Initial adventures in Stickland
This post provides the notes for a workshop I ran at the Otago Mathematics Association (OMA) Conference about using data challenges to encourage statistical thinking.
Until last week, I had never re-presented or adapted a workshop that I had developed in a previous year. So it really interesting to take this workshop on data challenges, which I had presented at the AMA and CMA stats days last year, and work through it again with a new bunch of awesome teachers in Dunedin. I wrote notes about this workshop last year – Using data challenges to encourage statistical thinking – so this post will just share a few things I tweaked the second time around, including an activity we tried in Stickland 🙂
Some changes and additions
To show an example of a predictive model in action, we used one of a few online tools which attempt to predict your age using your name (based on US data) e.g. rhiever.github.io/name-age-calculator/index.html. I also demonstrated another online tool that attempts to predict your gender based on writing (hackerfactor.com/GenderGuesser.php) by using my abstract for this workshop (it did correctly predict, based on the writing being formal, that it was written by a female). For the actual data challenge itself using the celebrity data, I purposefully removed Dr Dre from the training data set to make it easier to explore the data without worrying about how to handle his extremely high earnings for 2014 (new link here).
Testing Stickland
Another thing I changed about the workshop this time around was that rather than use physical data cards (these Census at school stick people data cards), we tried out my new digital data cards in the virtual world of Stickland. I’ve already shared a little bit about the ideas behind Stickland – see the Welcome to stickland! post – so what follows is an example of how we used Stickland in the workshop. (Just a quick reminder that the data cards are real students from the NZ Census At School 2015 data, the names being the only variable that is not real).

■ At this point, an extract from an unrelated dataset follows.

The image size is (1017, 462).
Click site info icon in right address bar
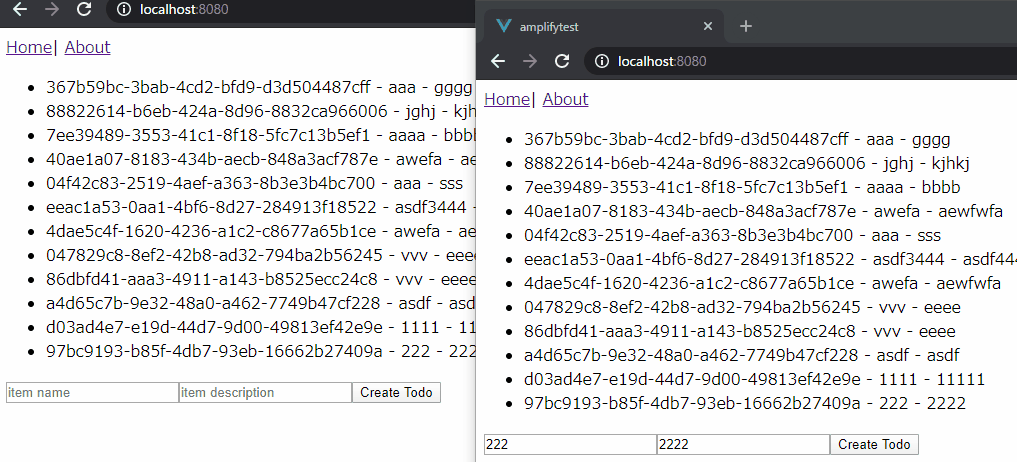[x=602, y=61]
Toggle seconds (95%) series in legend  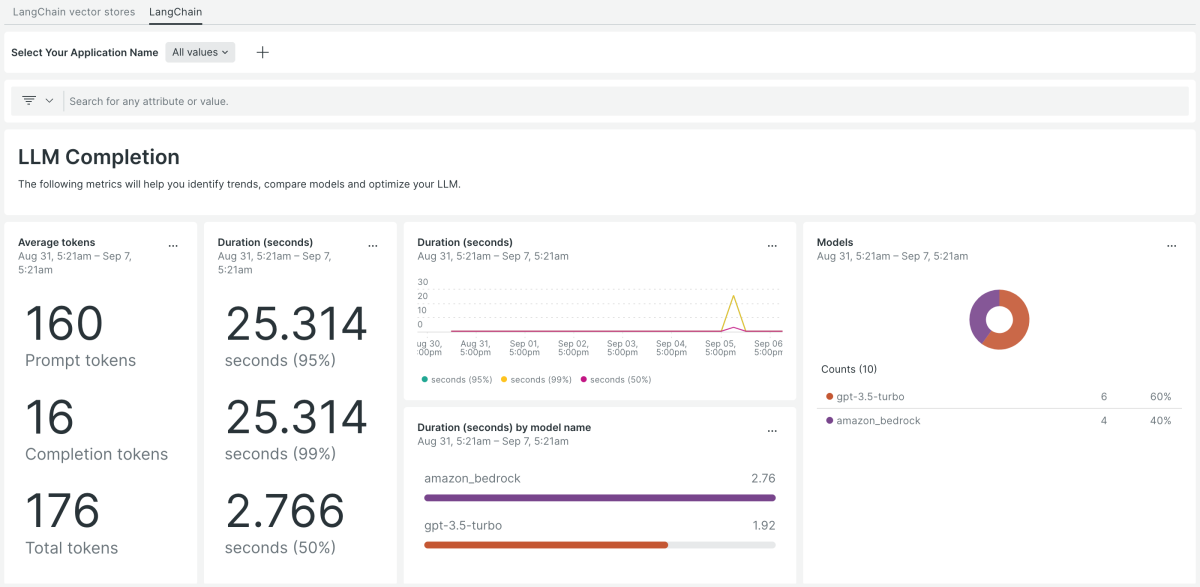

The activity starts with the idea of wanting to predict whether a stick person chosen at random from Stickland uses Facebook or not. If you head to learning.statistics-is-awesome.org/stickland, the first thing you could do is select a sample of stick people and see what proportion of them use Facebook. I got the teachers in this workshop to select 20 stick people and then let them play with moving the data cards around in the grey screen below (click or touch the card to drag the card to somewhere else on the screen e.g. to sort the cards into Facebook users and non-Facebook users).
For the sample shown above, an equal number of stick people are Facebook users than not, but of course this will vary from sample to sample. I then told the teachers that this particular stick person is a Snapchat user, and asked them if this changes their prediction of whether they are a Facebook user or not. One way to explore this is to create a two way table with the cards (see below) and then reason with this.
Most of the different samples showed a similar story to the sample above: Of the Snapchat users, most were Facebook users and of the non-Snapchat users, most were non-Facebook users. I then suggested (if we had time) we could also explore whether knowing the gender and age of the stick person would help us build a better model for predicting Facebook usage. At this stage (considering multiple variables/factors) I would want the students to move into software that allows them to explore the data more deeply (more about how that is possible is discussed in the Welcome to stickland! post). We didn’t do this in the workshop and the teachers had to leave Stickland perhaps before they wanted to 🙂
Where to next?
Stickland is just in “proof of concept” form at the moment and will no doubt have lots of bugs and weird features. In the Welcome to stickland! post, I discuss the influence of others in developing these digital data cards, in particular Pip Arnold and her work with statistical investigations and data cards that stretches back to at least 2005 (if not earlier!). Feel free to have a play and to let me know what you think about the concept, but this is definitely a possible project for 2017 and not intended to be a fully featured product yet.